(ASSIGNMENT) The lines you should transcribe are those from the one containing "Screen dimensions: 544x423" to the end of the listing below, exactly, with pictures left out.
+++ RECORDS TO USE
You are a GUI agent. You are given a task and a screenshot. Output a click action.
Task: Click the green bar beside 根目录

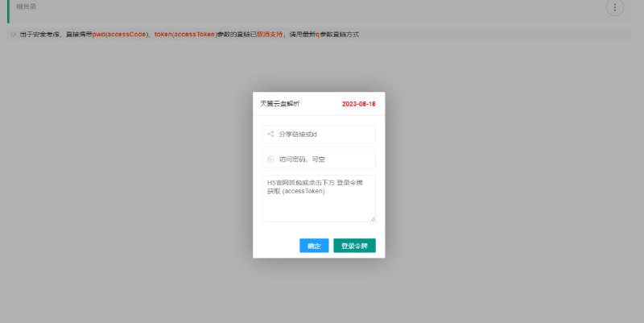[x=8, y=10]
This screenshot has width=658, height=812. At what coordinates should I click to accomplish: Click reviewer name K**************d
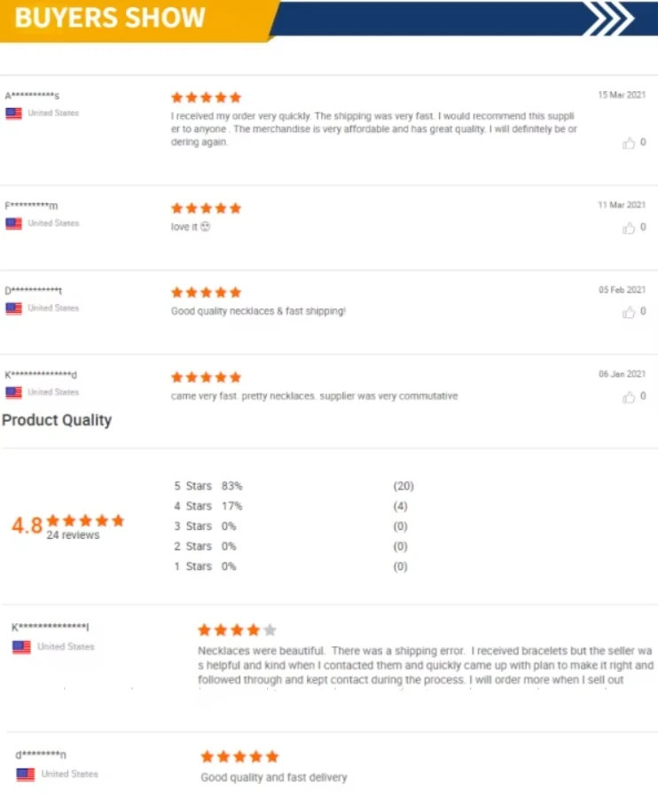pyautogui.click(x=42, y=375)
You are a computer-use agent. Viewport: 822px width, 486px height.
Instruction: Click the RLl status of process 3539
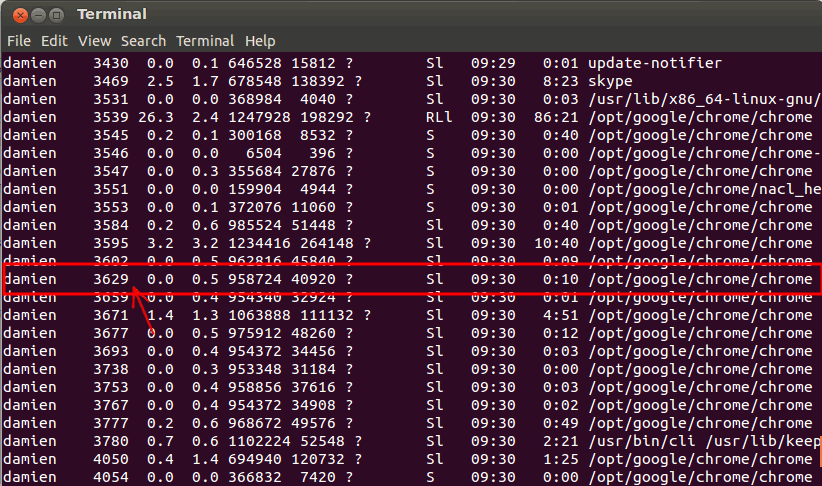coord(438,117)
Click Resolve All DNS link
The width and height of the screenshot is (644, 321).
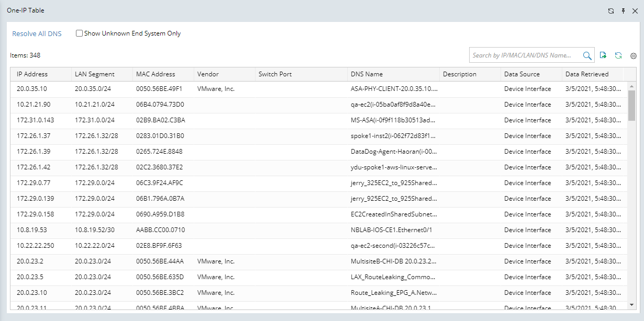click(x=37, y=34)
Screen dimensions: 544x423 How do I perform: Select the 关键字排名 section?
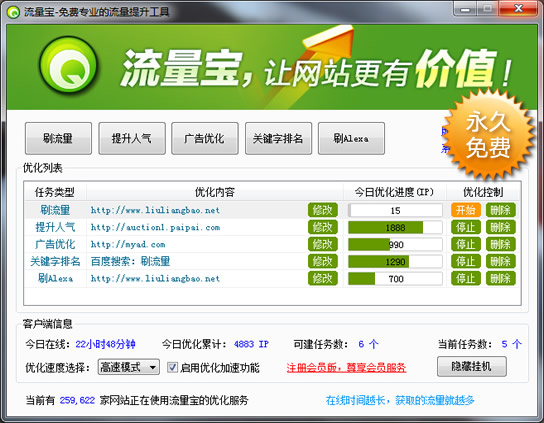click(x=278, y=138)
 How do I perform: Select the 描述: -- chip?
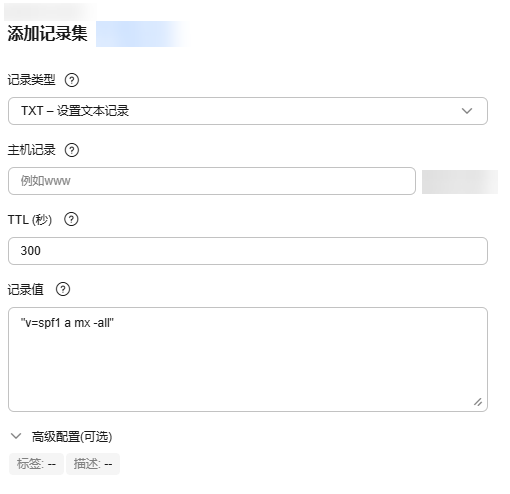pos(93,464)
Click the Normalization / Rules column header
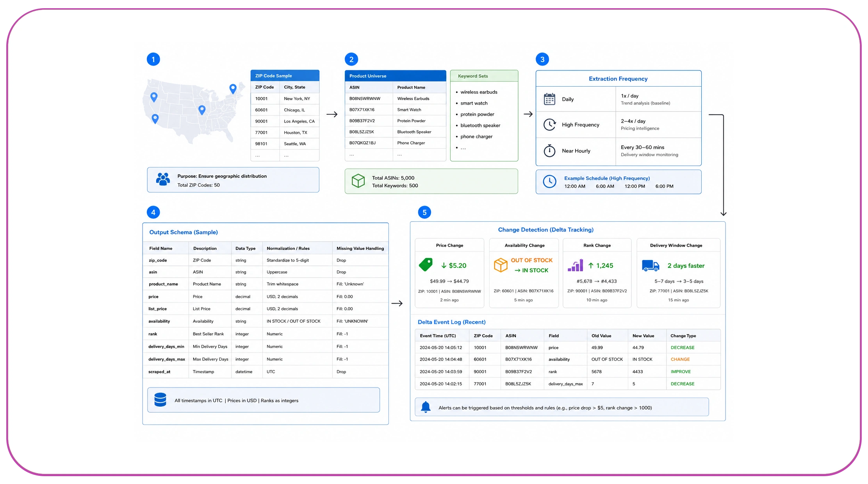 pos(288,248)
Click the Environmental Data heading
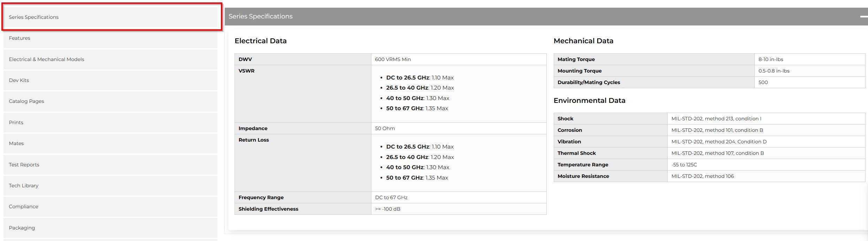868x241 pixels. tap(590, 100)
++++++
(WRITTEN SOLUTION)
Screen dimensions: 544x423 How do I perform: Select the 关键字排名 section?
click(x=278, y=138)
 How do I perform: Select the 描述: -- chip?
pos(93,464)
Click the Normalization / Rules column header
 pos(288,248)
Click the Environmental Data heading
868x241 pixels. tap(590, 100)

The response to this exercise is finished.